Trattasi di un orientamento consolidato nella successiva giurisprudenza di legittimità (Sez. 3, n. 18663 del 27/01/2015, D.G., Rv. 263486; Sez. 2 n. 49016 del 06/11/2014, Patricola, Rv. 261054), al quale ii Collegio aderisce, espresso anche in tempi piu recenti dalla Suprema Corte (Sez. 2, n. 44859 del 17/10/2019, Tuccio, Rv. 277773; non massimate: Sez. 6, n. 28858 del 03/04/2019, Paggi; Sez. 5, n. 19700 del 05/03/2019, Oleari; Sez. 1, 29845 del 19/06/2018, dep. 2019, Raeli).
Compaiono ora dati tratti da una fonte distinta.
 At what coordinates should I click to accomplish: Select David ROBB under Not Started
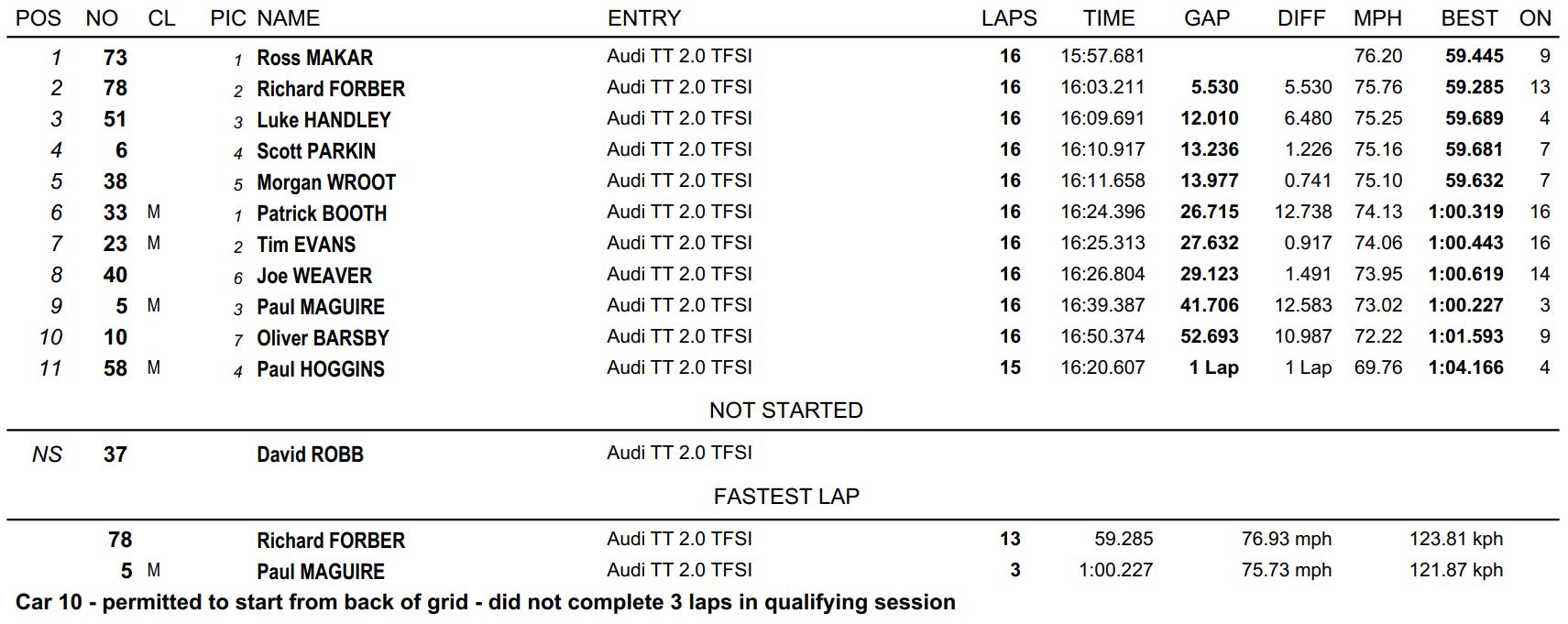click(x=310, y=454)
5. Al rigetto dell’impugnazione consegue obbligatoriamente – ai sensi dell’art. 616, cod. proc. pen. – la condanna del proponente al pagamento delle spese del procedimento, oltre alla rifusione delle spese di rappresentanza e difesa sostenute nel presente giudizio dalle parti civili difese dell’Avv. (OMISSIS) (OMISSIS) che liquida in complessivi euro 7.000,00, oltre accessori di legge e dalle parti civili difese dall’Avv. (OMISSIS) (OMISSIS) che liquida in complessivi euro 7.000,00, oltre accessori di legge.
6. La richiesta di correzione di errore materiale del dispositivo della sentenza di primo grado formulata dalle parti civili (OMISSIS) (OMISSIS), (OMISSIS) (OMISSIS) con la quale chiedono la condanna di (OMISSIS) al pagamento a titolo provvisionale della somma di 100.000 euro ciascuno, non può trovare accoglimento dal momento che vi é perfetta sintonia tra motivazione e dispositivo della sentenza di primo grado, giacché il giudice di merito specificatamente ha inteso attribuire alle due parti civili la somma complessiva di 100.000 euro.
P.Q.M.
Rigetta il ricorso e condanna il ricorrente al pagamento delle spese processuali.
Condanna, inoltre, l’imputato alla rifusione delle spese di rappresentanza e difesa sostenute nel presente giudizio dalle parti civili difese dell’Avv. (OMISSIS) (OMISSIS) che liquida in complessivi euro 7.000,00, oltre accessori di legge e dalle parti civili difese dall’Avv. (OMISSIS) (OMISSIS) che liquida in complessivi euro 7.000,00, oltre accessori di legge.
Così deciso in Roma il 23/01/2025
Il Consigliere estensore Il Presidente
Francesco Agnino Rosa Pezzullo
Depositato in Cancelleria, oggi 28 febbraio 2025.